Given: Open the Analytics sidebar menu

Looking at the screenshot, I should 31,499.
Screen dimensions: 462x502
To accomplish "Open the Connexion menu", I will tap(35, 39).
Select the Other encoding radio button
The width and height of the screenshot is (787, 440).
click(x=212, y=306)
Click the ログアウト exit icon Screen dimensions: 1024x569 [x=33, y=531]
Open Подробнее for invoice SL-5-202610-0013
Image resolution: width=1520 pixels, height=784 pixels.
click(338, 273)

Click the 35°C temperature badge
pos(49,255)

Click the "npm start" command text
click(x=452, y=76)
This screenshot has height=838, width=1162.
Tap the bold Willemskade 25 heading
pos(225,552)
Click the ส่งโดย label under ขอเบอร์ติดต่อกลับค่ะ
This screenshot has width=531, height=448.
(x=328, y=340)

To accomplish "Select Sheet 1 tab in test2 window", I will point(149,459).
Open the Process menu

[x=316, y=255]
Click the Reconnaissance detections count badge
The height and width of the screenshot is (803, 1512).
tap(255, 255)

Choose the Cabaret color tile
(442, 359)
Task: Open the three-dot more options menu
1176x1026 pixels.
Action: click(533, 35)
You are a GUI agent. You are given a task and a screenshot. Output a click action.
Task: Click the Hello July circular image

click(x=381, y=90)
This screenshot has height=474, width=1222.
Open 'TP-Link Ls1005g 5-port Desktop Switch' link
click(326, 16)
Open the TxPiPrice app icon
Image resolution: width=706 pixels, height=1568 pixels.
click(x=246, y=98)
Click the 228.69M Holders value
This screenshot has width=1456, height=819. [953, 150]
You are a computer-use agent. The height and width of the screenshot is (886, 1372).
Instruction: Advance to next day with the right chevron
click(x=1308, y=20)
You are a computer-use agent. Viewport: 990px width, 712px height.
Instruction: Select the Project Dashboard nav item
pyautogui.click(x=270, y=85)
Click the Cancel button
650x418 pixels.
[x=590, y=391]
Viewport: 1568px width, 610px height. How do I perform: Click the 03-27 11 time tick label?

※

■ Your instructions
Can you rewrite all of the material above, replacing "Screen dimensions" with "Display size" and leaving everything else unchanged?

■ Answer to this exercise
Given: Open the Analytics sidebar menu

Looking at the screenshot, I should 31,499.
Display size: 462x502
To accomplish "Open the Connexion menu", I will tap(35, 39).
Select the Other encoding radio button
The width and height of the screenshot is (787, 440).
click(x=212, y=306)
Click the ログアウト exit icon Display size: 1024x569 [x=33, y=531]
Open Подробнее for invoice SL-5-202610-0013
Image resolution: width=1520 pixels, height=784 pixels.
click(338, 273)

Click the 35°C temperature badge
pos(49,255)

Click the "npm start" command text
click(x=452, y=76)
This screenshot has height=838, width=1162.
Tap the bold Willemskade 25 heading
pos(225,552)
Click the ส่งโดย label under ขอเบอร์ติดต่อกลับค่ะ
This screenshot has width=531, height=448.
(x=328, y=340)

To accomplish "Select Sheet 1 tab in test2 window", I will point(149,459).
Open the Process menu

[x=316, y=255]
Click the Reconnaissance detections count badge
The height and width of the screenshot is (803, 1512).
tap(255, 255)

Choose the Cabaret color tile
(442, 359)
Task: Open the three-dot more options menu
1176x1026 pixels.
Action: click(533, 35)
You are a GUI agent. You are given a task and a screenshot. Output a click action.
Task: Click the Hello July circular image

click(x=381, y=90)
This screenshot has height=474, width=1222.
Open 'TP-Link Ls1005g 5-port Desktop Switch' link
click(326, 16)
Open the TxPiPrice app icon
Image resolution: width=706 pixels, height=1568 pixels.
click(x=246, y=98)
Click the 228.69M Holders value
This screenshot has width=1456, height=819. [953, 150]
You are a computer-use agent. The height and width of the screenshot is (886, 1372).
Instruction: Advance to next day with the right chevron
click(x=1308, y=20)
You are a computer-use agent. Viewport: 990px width, 712px height.
Instruction: Select the Project Dashboard nav item
pyautogui.click(x=270, y=85)
Click the Cancel button
650x418 pixels.
[x=590, y=391]
Viewport: 1568px width, 610px height. How do I perform: Click the 03-27 11 time tick label?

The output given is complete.